One piece of embroidering which was done by every little girl in families of standing was the making of a sampler, which consisted of a long and narrow, or nearly square, piece of linen canvas with designs worked in colored silks and wools. These were among the works of children in early colonial times, as there is one still preserved made by a daughter of a Pilgrim Father and another bearing on it the date of 1654. In the older samplers there was little bother with realism in using the colors as a green horse might be alongside a blue tree and the green horse might have his legs worked in red. On them were worked crude or strangely represented trees and fruits and flowers and animals. There were verses embroidered and portions of hymns and sometimes pictures portraying family or public events.
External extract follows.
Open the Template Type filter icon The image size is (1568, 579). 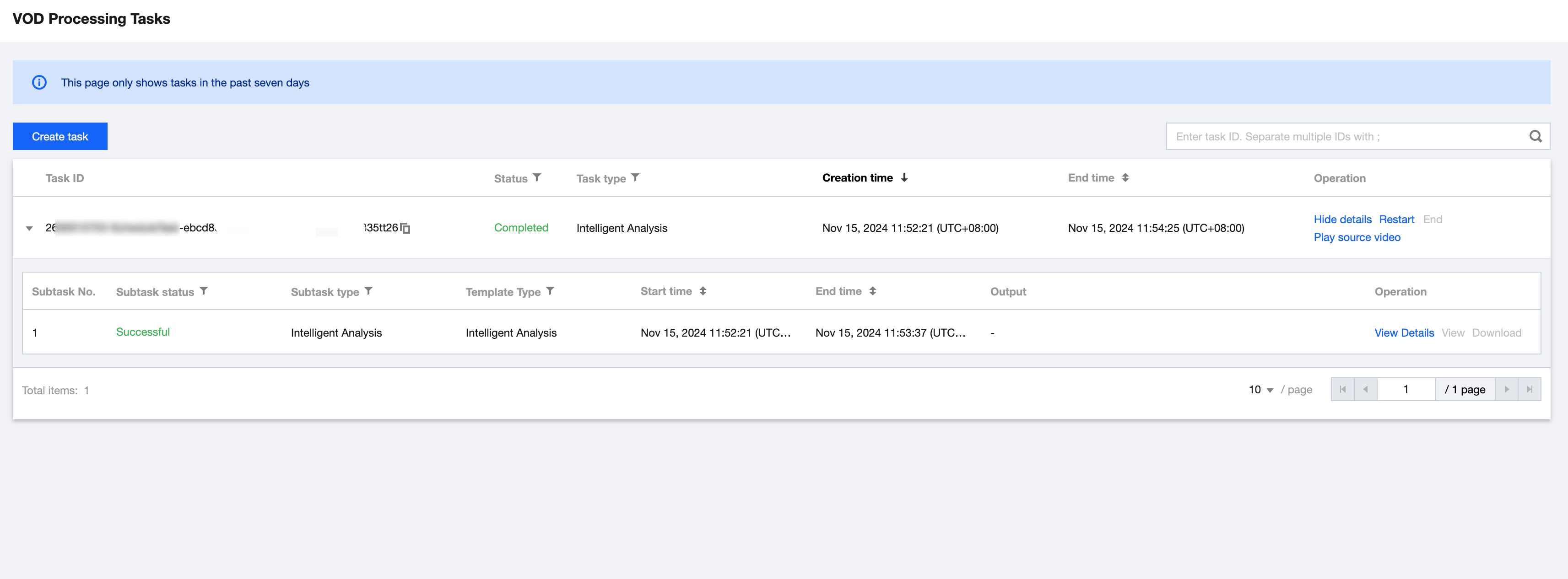(x=550, y=291)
Some were quite pretentious, one such sampler shows the Old South Church with a coach passing by it and ladies and gentlemen on horses and afoot in the costumes of the time, and even a negro lad holding a horse, and birds flying in the air above them.

Laces were made for using on pillows and made on net for veils and collars and caps. "Girls spent years working on a single collar or tucker. Sometimes medallions of this net lace were embroidered down upon fine linen lawn. I have infants' caps of this beautiful work, finer than any needlework of to-day."[371]
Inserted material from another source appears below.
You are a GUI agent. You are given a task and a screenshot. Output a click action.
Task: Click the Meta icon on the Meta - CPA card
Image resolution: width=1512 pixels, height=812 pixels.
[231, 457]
Netting was another of their arts, the net being used on coverlets and curtains and valances, this kind being made of cotton thread or twine, while a finer kind was made of silk or fine cotton for trimming sacks and petticoats; also netted purses and work-bags as well as knitted ones were made. On small looms they made tapes and braids and ribbons for use as glove-ties, shoe-strings, hair-laces, stay-laces, garters, hatbands, belts, etc.

They did painting on glass, representing fruits and flowers, and an especial subject was coats of arms. They made feather-work, which consisted in pasting small feathers or portions of feathers together to form flowers for use on head-dresses and bonnets. Another form of decorative work indulged in by colonial women was the cutting of designs out of stiff paper with scissors. They cut out coats of arms, valentines, wreaths of flowers, marine views, religious symbols, animals, landscapes, and other designs. They were sometimes mounted on black paper, framed and glazed, and given as presents to friends.